Reality Check: Ads About Medicare Cuts Misleading
Ads Say New Health Care Bill Makes Huge Cuts To Medicare
WISC-TV's We the People Wisconsin Fact Finder report on Friday centered around a claim being made about Medicare in multiple political ads and races across the state.
Timothy Parsons, of Madison, asked, "Where did the $500 million cut to Medicare figure come from?"
WISC-TV did a "Reality Check" on the ads' claims.
"The claim is being made against Ron Kind and Russ Feingold, who both voted for the federal health care bill," said Arp.
WISC-TV's partners at Wisconsin Public Television found that the claims in the ads need some clarification.
On more than one occasion, WPT found that conservative groups and candidates have claimed that the health care bill passed by Congress has made huge cuts to Medicare that will affect thousands of seniors.
The claims make it sound as if the new bill will pull money out of the current Medicare budget, but WPT found this the claim to be misleading.
"About $575 billion in cuts is planned, but according to the bill its projected over a 10-year span," said Arp.
Julie Short, with the Wisconsin Coalition of Aging Groups said the claims are misleading and inaccurate.
'There is no cut in benefits that Medicare recipients will receive.
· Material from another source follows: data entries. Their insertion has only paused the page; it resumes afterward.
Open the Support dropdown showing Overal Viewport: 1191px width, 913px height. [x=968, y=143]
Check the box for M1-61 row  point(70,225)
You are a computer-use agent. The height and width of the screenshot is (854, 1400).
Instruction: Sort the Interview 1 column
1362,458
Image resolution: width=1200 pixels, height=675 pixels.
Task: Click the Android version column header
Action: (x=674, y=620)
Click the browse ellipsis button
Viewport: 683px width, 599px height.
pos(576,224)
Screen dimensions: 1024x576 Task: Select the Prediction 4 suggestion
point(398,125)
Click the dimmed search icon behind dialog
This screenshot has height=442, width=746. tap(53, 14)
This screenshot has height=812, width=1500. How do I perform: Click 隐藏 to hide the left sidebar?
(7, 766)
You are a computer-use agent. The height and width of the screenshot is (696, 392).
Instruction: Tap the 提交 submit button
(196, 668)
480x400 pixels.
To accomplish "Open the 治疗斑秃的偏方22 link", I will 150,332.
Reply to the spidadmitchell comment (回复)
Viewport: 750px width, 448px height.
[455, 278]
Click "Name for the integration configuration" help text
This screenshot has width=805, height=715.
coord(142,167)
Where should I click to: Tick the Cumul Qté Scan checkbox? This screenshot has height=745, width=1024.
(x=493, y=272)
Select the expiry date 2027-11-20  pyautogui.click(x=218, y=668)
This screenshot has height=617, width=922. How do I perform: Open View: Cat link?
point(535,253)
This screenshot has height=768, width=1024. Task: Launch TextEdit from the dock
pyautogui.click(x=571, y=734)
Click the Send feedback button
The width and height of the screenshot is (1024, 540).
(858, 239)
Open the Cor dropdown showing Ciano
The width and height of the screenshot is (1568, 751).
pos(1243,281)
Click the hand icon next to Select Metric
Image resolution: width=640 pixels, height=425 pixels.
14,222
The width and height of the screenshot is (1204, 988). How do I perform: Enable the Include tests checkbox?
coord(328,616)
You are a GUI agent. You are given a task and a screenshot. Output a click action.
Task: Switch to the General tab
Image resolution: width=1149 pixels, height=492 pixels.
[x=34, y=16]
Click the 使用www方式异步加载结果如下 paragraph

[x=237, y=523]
Absolutely no cut in benefits," Short said. "What they are talking about is a number of cost reduction measures which will make the system more efficient and decrease the rate of growth in Medicare spending."
She said it's true that the cuts could affect seniors on Medicare Advantage, but that's because the program was seen to be inefficient and overly profitable for insurance companies.
Linda Reivitz with the University of Wisconsin School Of Nursing said a third of the total planned Medicare cuts will cut back on payments to those programs. So, some insurance programs have decided to discontinue their coverage.
"If the policies no longer become available because they aren't subsidized to the tune of 14 percent, then in that case the recipients may well have to get a traditional Medicare policy," Reivitz said.
This week, the Center for Medicare Services said it found that about 46,000 seniors might have to find new plans or doctors -- far from the 100,000 thousand claimed in current ads.